Кандагарская застава | Страница: 6

  • Georgia
  • Verdana
  • Tahoma
  • Symbol
  • Arial
16
px

— Группы к стрельбе построены!.. Постановка мишеней закончена! — доложил Абрамчук, небрежно касаясь виска кончиками изогнутых пальцев.

— Покажи, как твои «звери» стреляют, шкура-мать! — Майор, довольный, поглядывал на выстроенных стрелков, на далекие, установленные вместо мишеней консервные банки, на позиции, отмеченные рытвинами, лежащими на земле автоматами, вскрытыми патронными цинками. — После вчерашнего руки не дрожат, Абрамчук?

— Никак нет, — ухмыльнулся капитан.

— Чего здесь человеку осталось, в этой дыре? Женщин хороших нет, шкура-мать! Спирт соляркой воняет! Одна радость — пострелять! Давай, покажи, чьи «звери» лучше стреляют — твои или мои? А то штабные умники хотят войну без выстрелов сделать! И чтоб победа в кармане, и патроны все целы! Нет, товарищ генерал, так не бывает!.. Давай, Абрамчук, командуй!

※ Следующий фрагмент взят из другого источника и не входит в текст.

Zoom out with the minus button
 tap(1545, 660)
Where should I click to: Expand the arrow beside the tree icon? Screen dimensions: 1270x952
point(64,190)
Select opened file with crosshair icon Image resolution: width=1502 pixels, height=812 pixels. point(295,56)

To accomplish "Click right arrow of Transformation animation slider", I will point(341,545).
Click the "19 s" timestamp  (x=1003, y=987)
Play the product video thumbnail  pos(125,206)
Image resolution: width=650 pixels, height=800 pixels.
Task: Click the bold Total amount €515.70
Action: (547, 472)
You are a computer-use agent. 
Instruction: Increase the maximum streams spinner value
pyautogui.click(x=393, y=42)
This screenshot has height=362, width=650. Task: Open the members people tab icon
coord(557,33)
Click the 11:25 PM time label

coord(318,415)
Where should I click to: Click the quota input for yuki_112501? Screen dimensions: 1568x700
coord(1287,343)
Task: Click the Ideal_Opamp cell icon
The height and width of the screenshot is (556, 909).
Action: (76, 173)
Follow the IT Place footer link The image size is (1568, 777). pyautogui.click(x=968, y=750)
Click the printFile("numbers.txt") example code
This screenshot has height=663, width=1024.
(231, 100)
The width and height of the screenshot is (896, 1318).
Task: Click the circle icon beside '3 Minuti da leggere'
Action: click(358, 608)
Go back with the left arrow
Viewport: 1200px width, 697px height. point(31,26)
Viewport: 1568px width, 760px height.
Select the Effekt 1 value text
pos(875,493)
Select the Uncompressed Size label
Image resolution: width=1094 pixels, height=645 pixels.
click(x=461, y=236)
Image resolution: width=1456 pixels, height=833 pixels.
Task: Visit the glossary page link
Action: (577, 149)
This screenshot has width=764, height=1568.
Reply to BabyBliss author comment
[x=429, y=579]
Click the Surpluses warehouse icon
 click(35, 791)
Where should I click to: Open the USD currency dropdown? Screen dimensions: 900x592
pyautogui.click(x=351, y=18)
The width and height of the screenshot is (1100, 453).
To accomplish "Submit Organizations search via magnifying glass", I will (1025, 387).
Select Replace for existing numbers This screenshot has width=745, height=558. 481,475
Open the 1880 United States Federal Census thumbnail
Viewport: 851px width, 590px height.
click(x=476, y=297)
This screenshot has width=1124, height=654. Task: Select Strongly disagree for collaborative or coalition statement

Стрелки ложились на теплую землю, били в мишени. Прочеркивали хлысты очередей. Дырявили банки, гоняли их пулями по пустыне. Трещали автоматы и пулеметы, рассылая бледные трассы. Солдаты, отстреляв, бежали к опрокинутым мишеням, водворяли их на место. Снова стреляли. Над стрельбищем, в горчично-рыжем небе, кружили грифы, делали плавные, однообразные круги.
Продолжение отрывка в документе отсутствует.